The text also states that people use shrines as a place to commit other acts of illicit innovations or polytheism, including: “praying at them, reading at them, sacrificing to them and those [interred] in them, seeking help from them, or making vows by them…”.
 
The second semester of the seventh-grade text expresses similar sentiment, saying that “those who make the graves of prophets and the righteous into mosques are evil-natured.”
 
Toward the end of one chapter, “The Role of Reformers in Declaring and Defending the Correct Doctrine,” in a secondary-level textbook, a short glossary lists practices of those who have deviated from correct religious practice. It describes Sufism as “a perverse path that began with the claim of asceticism, or severe self-discipline, then entered into illicit innovation, misguidedness, and exaggeration in reverence to the righteous.”
 
The curriculum reserves its harshest criticisms for Jews, Christians, and people of other faiths, often describing them as kuffar, or “unbelievers.”
 
In one fifth-grade second semester textbook, the curriculum calls Jews, Christians, and Al Wathaniyeen, or “pagans,” the “original unbelievers” and declares that it is the duty of Muslims to excommunicate them: “For whoever does not [excommunicate them], or whoever doubts their religious infidelity is himself an unbeliever.”
 
In a chapter listing markers by which one can recognize the approach of the Day of Resurrection, one passage states: “The Hour will not come until Muslims will fight the Jews, and Muslims will kill the Jews.”
 
A recurring and alarming lesson in the curriculum warns against imitating, associating with, or joining the “unbelievers” in their traditions and practices. One passage rejects and denounces the Sufi practice of celebrating the birth of the prophet, accusing Sufis of imitating Christians, i.e. “unbelievers,” in their celebration of the birth of Jesus.
 
In another chapter, “Loyalty to Unbelievers,” the text explicitly calls on Muslims to reserve loyalty to God, the prophet, and other believers and to express hostility and antagonism toward “unbelievers.” It warns Muslims that by imitating “unbelievers” or even joining them in their celebrations, one is at risk of expressing loyalty to them, and worse even, becoming one of them.
 
The Saudi government’s official denigration of other religious groups, combined with its ban on public practice of other religions, could amount to incitement to hatred or discrimination. International human rights law requires countries to prohibit “any advocacy of national, racial or religious hatred that constitutes incitement to discrimination, hostility or violence.”
 
Article 18 of the International Covenant for Civil and Political Rights (ICCPR) states: “Everyone shall have the right to freedom of thought, conscience and religion.

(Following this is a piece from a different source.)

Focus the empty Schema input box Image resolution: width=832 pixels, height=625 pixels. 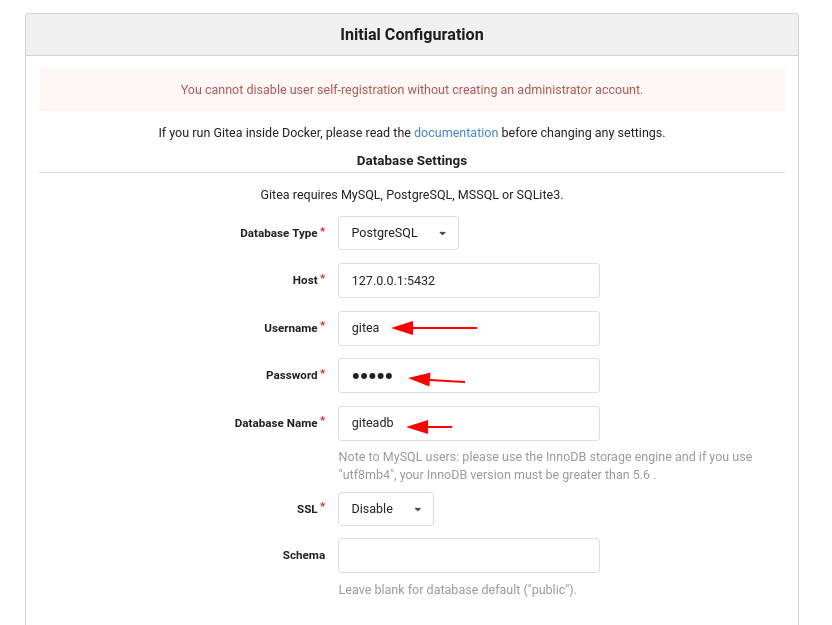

This right shall include the freedom to have or adopt a religion or belief of his choice, and freedom, either individually or in community with others and in public or in private, to manifest his religion or relief in worship, observance, practice and teaching.”
 
“Saudi Arabia’s officials should stop denigrating other people’s personal beliefs,” Whitson said. “After years of reform promises there is apparently still little room for tolerance in the country’s schools.”